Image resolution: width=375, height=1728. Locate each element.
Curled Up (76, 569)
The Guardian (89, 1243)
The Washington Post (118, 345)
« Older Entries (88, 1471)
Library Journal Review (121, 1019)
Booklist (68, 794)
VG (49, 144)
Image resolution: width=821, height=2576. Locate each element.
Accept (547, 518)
· · ·
WHAT YOU NEED TO DO
The answer should be the complete set of records, printed exactly.

ANSWER SPACE
Image resolution: width=375, height=1728. Locate each element.
Curled Up (76, 569)
The Guardian (89, 1243)
The Washington Post (118, 345)
« Older Entries (88, 1471)
Library Journal Review (121, 1019)
Booklist (68, 794)
VG (49, 144)
Image resolution: width=821, height=2576. Locate each element.
Accept (547, 518)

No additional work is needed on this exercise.